━━ Records shown ━━
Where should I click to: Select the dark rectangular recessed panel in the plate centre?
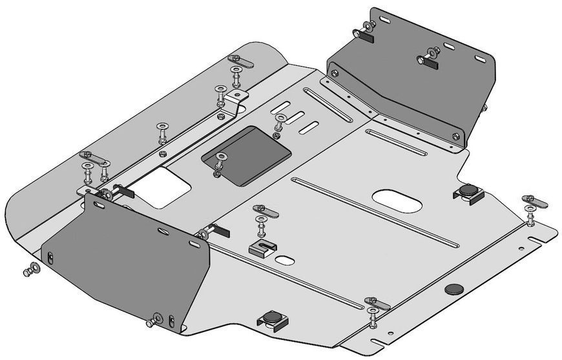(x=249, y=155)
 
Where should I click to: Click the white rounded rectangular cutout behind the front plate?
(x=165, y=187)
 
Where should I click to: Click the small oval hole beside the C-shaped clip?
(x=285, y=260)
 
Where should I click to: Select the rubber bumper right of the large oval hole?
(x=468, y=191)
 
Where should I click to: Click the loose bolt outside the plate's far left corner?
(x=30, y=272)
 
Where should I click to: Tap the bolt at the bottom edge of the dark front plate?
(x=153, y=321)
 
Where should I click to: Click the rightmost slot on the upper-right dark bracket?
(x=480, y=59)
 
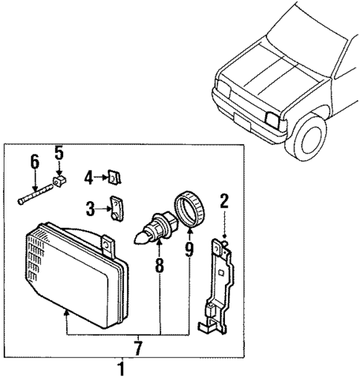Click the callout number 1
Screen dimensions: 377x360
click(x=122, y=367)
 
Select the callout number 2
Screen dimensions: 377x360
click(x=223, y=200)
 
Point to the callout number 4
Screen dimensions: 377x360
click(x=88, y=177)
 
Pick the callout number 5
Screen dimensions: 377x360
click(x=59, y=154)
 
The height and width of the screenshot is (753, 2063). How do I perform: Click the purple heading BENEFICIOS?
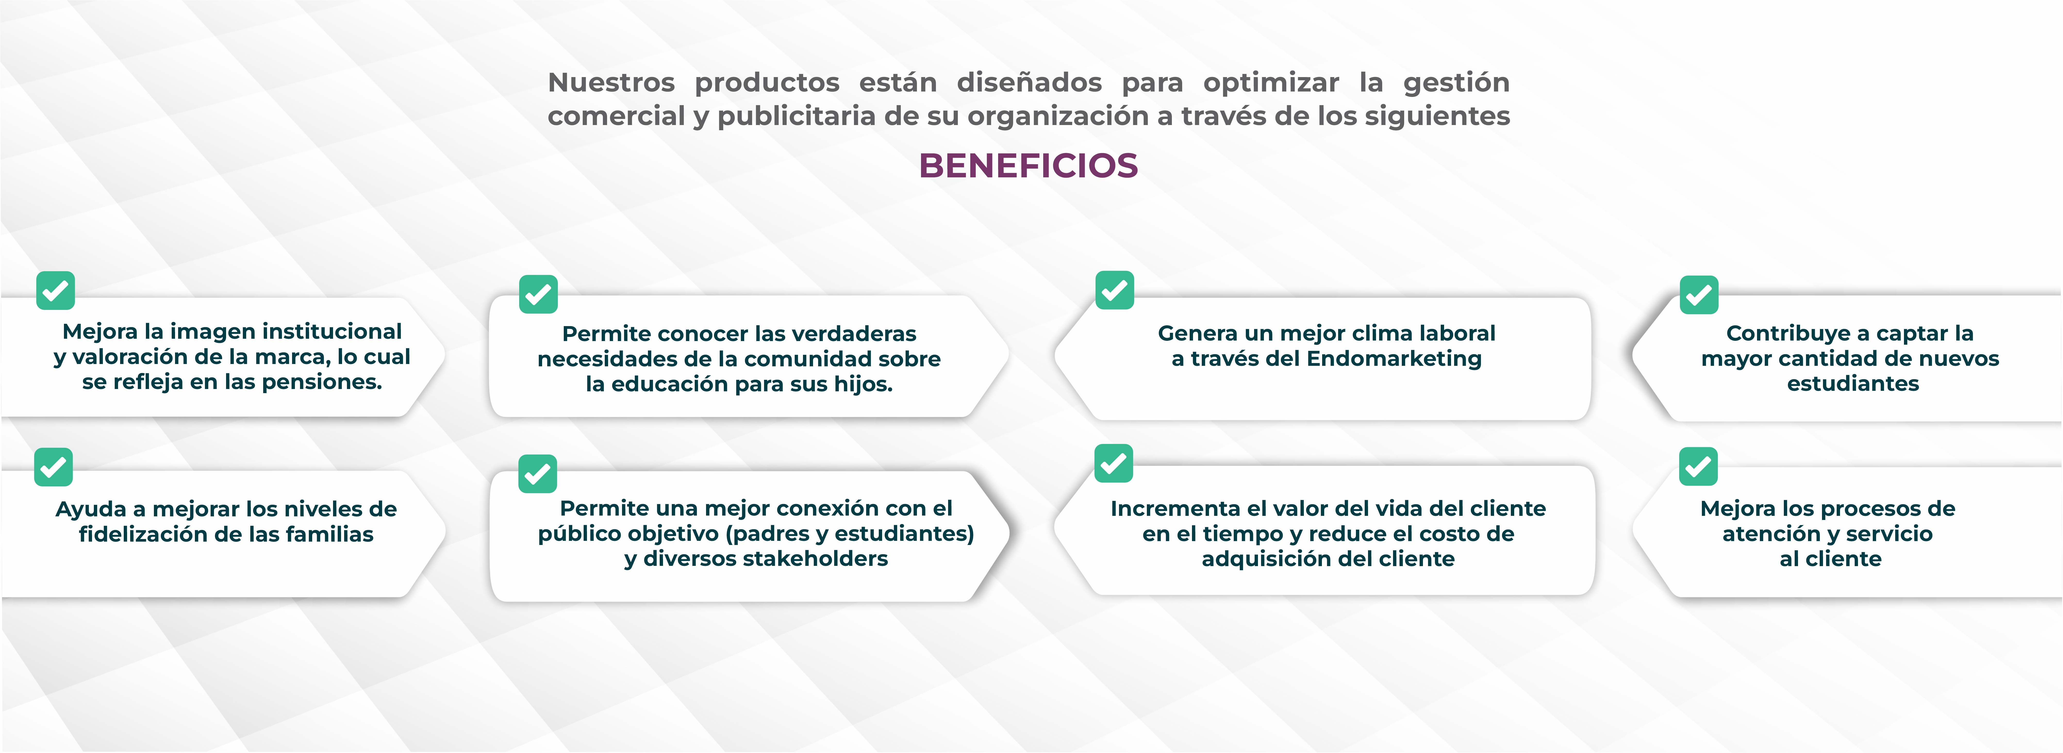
━━━
━━ Records shown ━━
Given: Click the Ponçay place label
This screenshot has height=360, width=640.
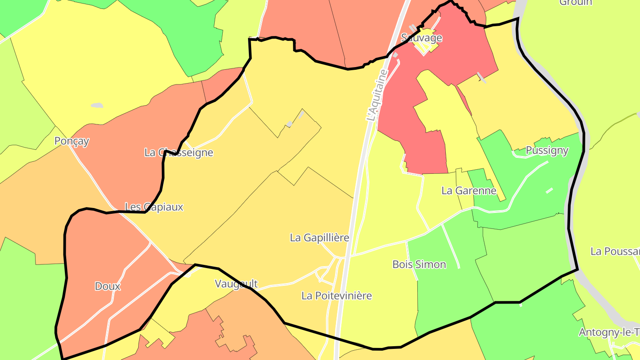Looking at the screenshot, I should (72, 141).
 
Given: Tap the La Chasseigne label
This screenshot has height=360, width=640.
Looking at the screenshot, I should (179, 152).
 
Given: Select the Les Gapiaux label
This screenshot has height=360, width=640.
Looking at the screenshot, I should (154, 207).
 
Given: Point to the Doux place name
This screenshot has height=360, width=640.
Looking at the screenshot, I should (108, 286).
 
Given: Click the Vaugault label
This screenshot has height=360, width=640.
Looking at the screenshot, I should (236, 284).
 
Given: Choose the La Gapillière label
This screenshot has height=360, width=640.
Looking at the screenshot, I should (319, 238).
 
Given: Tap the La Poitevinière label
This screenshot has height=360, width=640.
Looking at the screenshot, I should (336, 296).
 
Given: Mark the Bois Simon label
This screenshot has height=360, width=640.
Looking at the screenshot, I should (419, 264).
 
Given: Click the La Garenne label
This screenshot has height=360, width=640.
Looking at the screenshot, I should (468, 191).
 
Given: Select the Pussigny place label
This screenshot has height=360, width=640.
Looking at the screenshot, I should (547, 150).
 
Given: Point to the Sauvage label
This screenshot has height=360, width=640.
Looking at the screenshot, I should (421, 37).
━━━
━━ Records shown ━━
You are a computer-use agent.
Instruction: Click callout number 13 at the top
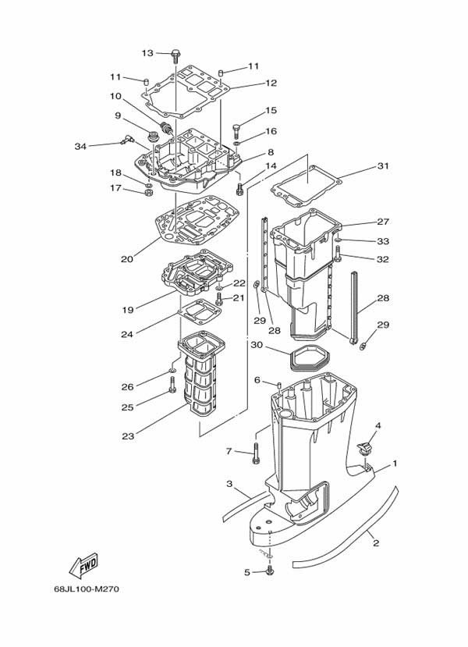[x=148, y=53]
━━━
▸ **The exercise**
Change "Screen dimensions" to "Screenshot size" in everything from the line containing "Where should I click to: Select the dark" down to the line containing "The height and", keeping every other word the same. Return only those lines, with the pictures left out.

▸ **Exercise response**
Where should I click to: Select the dark rectangular recessed panel in the plate centre?
(x=249, y=155)
 
Where should I click to: Click the white rounded rectangular cutout behind the front plate?
(x=165, y=187)
 
Where should I click to: Click the small oval hole beside the C-shaped clip?
(x=285, y=260)
 
Where should I click to: Select the rubber bumper right of the large oval hole?
(x=468, y=191)
 
Where should I click to: Click the loose bolt outside the plate's far left corner?
(x=30, y=272)
 
Where should I click to: Tap the bolt at the bottom edge of the dark front plate?
(x=153, y=321)
 
Where should I click to: Click the rightmost slot on the upper-right dark bracket?
(x=480, y=59)
 
Click the callout number 1
Screenshot size: 377x360
click(x=122, y=367)
 
Select the callout number 2
Screenshot size: 377x360
click(x=223, y=200)
 
Point to the callout number 4
Screenshot size: 377x360
click(x=88, y=177)
 
Pick the callout number 5
Screenshot size: 377x360
click(x=59, y=154)
 
The height and width of the screenshot is (753, 2063). How do I perform: Click the purple heading BENEFICIOS?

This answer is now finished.